Oggi il corteo di protesta contro il trasferimento di Cagnoni

Ritrovo alle 18.45

Protesta e malcontento in città

Avrà luogo oggi, mercoledì 12 dicembre alle 18.45 il corteo di protesta per il trasferimento di Cagnoni al carcere di Ravenna che sfilerà per le vie della città fino ad arrivare al carcere di Ravenna.

Matteo Cagnoni, il dermatologo 53enne accusato dell'omicidio della moglie Giulia Ballestri, e per il quale è stato condannato all'ergastolo, è tornato nel carcere di Ravenna nella serata di venerdì 23 novembre, in quanto è stata accolta l'istanza di trasferimento.

Dopo 112 giorni alla Dozza di Bologna, carcere nel quale era detenuto, è stato trasferito in quanto affermava di accusare un peggioramento dei suoi attacchi di panico e di voler stare più vicino alla famiglia.

I ravennati hanno espresso apertamente il loro malcontento per tale decisione, e a farsi portavoce di ciò sono state soprattutto le associazioni contro la violenza di genere della città.

La petizione

Dopo aver espresso tutto il loro sconcerto alla stampa, esse hanno dato via a una petizione.

Essa è stata chiamata “Nè privilegi né disparità. Per Giulia Ballestri”, il quale ha lo scopo di chiedere al Dap (Dipartimento dell'amministrazione penitenziaria), al Ministro della Giustizia e agli altri soggetti interessati di revocare il provvedimento e di disporre il trasferimento di Cagnoni in un altro carcere.

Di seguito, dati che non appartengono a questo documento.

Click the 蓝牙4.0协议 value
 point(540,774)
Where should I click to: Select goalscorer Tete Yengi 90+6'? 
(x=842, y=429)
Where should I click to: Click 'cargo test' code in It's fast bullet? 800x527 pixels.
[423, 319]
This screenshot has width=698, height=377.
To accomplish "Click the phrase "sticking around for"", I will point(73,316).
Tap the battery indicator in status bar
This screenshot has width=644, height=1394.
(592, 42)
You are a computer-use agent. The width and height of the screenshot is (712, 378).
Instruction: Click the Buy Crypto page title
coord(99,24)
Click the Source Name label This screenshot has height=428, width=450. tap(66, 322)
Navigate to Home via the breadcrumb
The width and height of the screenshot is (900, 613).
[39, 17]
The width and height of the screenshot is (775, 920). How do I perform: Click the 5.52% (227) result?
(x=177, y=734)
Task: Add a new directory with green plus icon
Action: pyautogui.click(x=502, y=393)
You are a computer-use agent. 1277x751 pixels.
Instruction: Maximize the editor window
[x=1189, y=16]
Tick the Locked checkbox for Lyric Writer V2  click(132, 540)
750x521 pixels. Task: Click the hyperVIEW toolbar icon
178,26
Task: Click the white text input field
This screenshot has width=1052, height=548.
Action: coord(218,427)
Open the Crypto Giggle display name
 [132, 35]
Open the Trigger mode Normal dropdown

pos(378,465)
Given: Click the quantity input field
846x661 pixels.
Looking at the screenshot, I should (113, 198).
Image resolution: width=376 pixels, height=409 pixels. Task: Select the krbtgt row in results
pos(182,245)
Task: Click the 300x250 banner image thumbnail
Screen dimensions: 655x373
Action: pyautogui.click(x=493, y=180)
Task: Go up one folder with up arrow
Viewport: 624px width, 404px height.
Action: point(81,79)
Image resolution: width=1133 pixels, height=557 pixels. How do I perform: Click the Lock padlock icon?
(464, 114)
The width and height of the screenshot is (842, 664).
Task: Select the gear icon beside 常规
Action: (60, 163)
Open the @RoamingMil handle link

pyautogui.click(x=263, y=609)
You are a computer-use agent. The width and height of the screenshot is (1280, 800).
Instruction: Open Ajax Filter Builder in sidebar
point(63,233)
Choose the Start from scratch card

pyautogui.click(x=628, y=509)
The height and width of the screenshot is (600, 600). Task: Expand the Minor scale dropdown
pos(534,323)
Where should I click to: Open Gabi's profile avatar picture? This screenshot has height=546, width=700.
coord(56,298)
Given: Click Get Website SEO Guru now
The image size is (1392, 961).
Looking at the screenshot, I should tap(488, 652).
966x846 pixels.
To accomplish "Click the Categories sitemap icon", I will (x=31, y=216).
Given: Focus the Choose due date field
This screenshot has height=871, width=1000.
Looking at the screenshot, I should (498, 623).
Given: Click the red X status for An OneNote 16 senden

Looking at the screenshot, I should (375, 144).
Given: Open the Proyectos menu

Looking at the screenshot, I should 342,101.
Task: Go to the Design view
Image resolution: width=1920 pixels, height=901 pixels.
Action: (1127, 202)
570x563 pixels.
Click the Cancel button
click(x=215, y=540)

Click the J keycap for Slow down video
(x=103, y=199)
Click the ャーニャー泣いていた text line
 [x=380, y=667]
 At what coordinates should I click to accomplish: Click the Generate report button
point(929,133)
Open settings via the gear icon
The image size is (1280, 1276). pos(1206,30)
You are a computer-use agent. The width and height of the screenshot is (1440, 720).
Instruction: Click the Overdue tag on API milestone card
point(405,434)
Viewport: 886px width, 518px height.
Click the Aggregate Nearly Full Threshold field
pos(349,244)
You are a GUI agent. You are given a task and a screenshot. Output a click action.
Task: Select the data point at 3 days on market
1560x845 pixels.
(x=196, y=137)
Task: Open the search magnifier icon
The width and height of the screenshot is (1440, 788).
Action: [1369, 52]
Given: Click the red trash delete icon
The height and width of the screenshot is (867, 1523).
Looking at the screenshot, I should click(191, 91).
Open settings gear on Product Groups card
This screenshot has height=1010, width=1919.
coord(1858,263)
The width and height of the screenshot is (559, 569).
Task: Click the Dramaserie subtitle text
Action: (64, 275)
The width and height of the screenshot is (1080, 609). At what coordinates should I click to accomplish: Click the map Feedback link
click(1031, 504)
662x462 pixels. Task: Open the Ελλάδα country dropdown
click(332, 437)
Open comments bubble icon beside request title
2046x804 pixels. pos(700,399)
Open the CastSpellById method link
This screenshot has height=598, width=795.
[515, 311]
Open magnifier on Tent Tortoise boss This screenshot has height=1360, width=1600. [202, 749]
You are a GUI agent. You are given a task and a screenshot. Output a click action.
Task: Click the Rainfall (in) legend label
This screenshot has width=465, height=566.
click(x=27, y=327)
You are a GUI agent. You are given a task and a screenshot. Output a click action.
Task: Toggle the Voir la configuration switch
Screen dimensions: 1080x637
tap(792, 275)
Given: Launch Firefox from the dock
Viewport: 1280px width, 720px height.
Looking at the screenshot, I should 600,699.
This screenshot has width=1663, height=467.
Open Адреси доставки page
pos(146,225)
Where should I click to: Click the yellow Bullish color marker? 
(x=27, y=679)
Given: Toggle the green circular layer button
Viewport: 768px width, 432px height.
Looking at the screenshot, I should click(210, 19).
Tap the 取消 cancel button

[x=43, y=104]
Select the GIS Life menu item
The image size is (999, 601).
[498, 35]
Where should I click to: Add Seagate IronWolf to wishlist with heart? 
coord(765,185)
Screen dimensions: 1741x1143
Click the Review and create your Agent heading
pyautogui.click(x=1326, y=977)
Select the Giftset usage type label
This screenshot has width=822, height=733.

Nel giro di pochi giorni la petizione ha raccolto oltre 5000 firme superando l'obiettivo prefissato. 

Il corteo

E dopo la petizione è il momento di un altro gesto molto forte e significativo: Unione donne in Italia, Linea Rosa, Dalla parte dei Minori (le tre associazioni che nel processo al dermatologo si sono costituite parte civile) e Casa delle donne di Ravenna hanno infatti indetto per oggi alle 18.45 un corteo per le vie della città per chiedere la revoca del trasferimento di Cagnoni.

Il ritrovo è previsto in piazzetta Serra, presso la scultura dedicata alle donne di Ravenna vittime di femminicidio.

Il corteo sfilerà, senza cartelli nè bandiere, per le vie della città fino al carcere di Ravenna.